WOW: Bringing Home the Kill

1 Mile Carry (1/4 of your bodyweight)

Variations on this WOW are encouraged. See the “How-to” and “Variations” sections below.


Warmup: A couple rotations of the Grok Squat and Grok Hang.

Time to complete: Approx. 20 minutes

Grok regularly carried heavy objects over long distances. Whether moving camp, carrying baby Grok to and fro all day long or bringing home the kill, carrying was a part of Grok’s life. And it should be part of yours, too.

Grab a heavy object (kettlebell, heavy rock, water jug, barbell, dumbbell, sandbag, loaded backpack, weight vest, etc.) that amounts to a quarter of your bodyweight and carry it 1 mile. That’s 40 lbs for an individual that weighs 160.

I recommend changing your carrying method over the course of your trek. Put the weight on one shoulder, then the other. Carry it in one hand, then the other. Place it across your arms or bear hug the weight. Drop it in a backpack or tie the weight up in a towel and throw it over your shoulder. Do whatever it takes to get your “kill” from point A to point B. There are no time limits and faster isn’t necessarily better. Take breaks as you need them, but try to keep moving and from placing your weight on the ground. Once you reach the 1 mile mark you’ve successfully brought home the kill.

Give this WOW a try and report back in this comment board with your experience.


While you can “just” walk and carry the weight, I do recommend throwing some natural movement patterns into this WOW. Grok’s environment wasn’t always perfectly flat and smooth like the paved streets and sidewalks of suburbs and cities across the modern world. Venture out onto a trail where the terrain and grade is less certain. Alternatively, find a long flight of stairs or a tall hill and work it into your mile trek. Also, spontaneously perform a few lunges or side steps, make use of the sidewalk step, walk in a crouching position, or vary your pace. The idea here is to add a fractal quality to an otherwise low, slow and steady workout.

To decrease the difficulty:

  • Decrease the distance.
  • Use a lighter weight. Shoot for a lower bodyweight percentage (e.g. 10 or 15%).
  • Go low, slow and flat.

To increase the difficulty:

  • Increase the distance (e.g. 2 or 3 miles or more).
  • Use a heavier weight. Shoot for a higher bodyweight percentage (e.g. 50 or 100%).
  • Vary your pace, get spontaneous with your movement patterns, trek on uneven ground, and work in some stair/hill climbs.

Do it indoors:

  • A 1 mile walk takes about 20 minutes. Do this WOW indoors by moving about your house for that duration of time. Keep things interesting by working in some spontaneous natural movement patterns (see above).

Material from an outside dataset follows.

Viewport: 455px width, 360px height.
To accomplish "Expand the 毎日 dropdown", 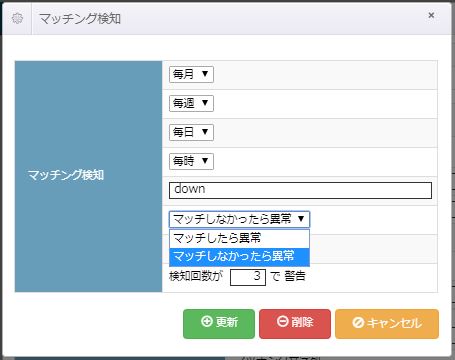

This WOW can be done by anyone that can walk and carry an object. It can be done indoors and outdoors, and the only equipment needed is some kind of weight. Attempt the WOW as prescribed or adjust it to suit your fitness level.

What are WOWs?

  • Workouts of the Week (WOWs) are an optional component of Primal Blueprint Fitness that add a fractal and often fun and playful quality to the basic PBF protocol.
  • In most cases WOWs should only be completed by those that have mastered Level 4 of each Lift Heavy Things Essential Movement. Also, it’s recommended that WOWsreplace one or both Lift Heavy Things workouts or the Sprint workout (depending on the WOW) each week instead of being done in addition to the Lift Heavy Things and Sprint workouts.
  • Learn more about WOWs and Primal Blueprint Fitness by getting the free eBook. And access all Workouts of the Week in the WOW Archive.

About the Author

Mark Sisson is the founder of Mark’s Daily Apple, godfather to the Primal food and lifestyle movement, and the New York Times bestselling author of The Keto Reset Diet. His latest book is Keto for Life, where he discusses how he combines the keto diet with a Primal lifestyle for optimal health and longevity. Mark is the author of numerous other books as well, including The Primal Blueprint, which was credited with turbocharging the growth of the primal/paleo movement back in 2009. After spending three decades researching and educating folks on why food is the key component to achieving and maintaining optimal wellness, Mark launched Primal Kitchen, a real-food company that creates Primal/paleo, keto, and Whole30-friendly kitchen staples.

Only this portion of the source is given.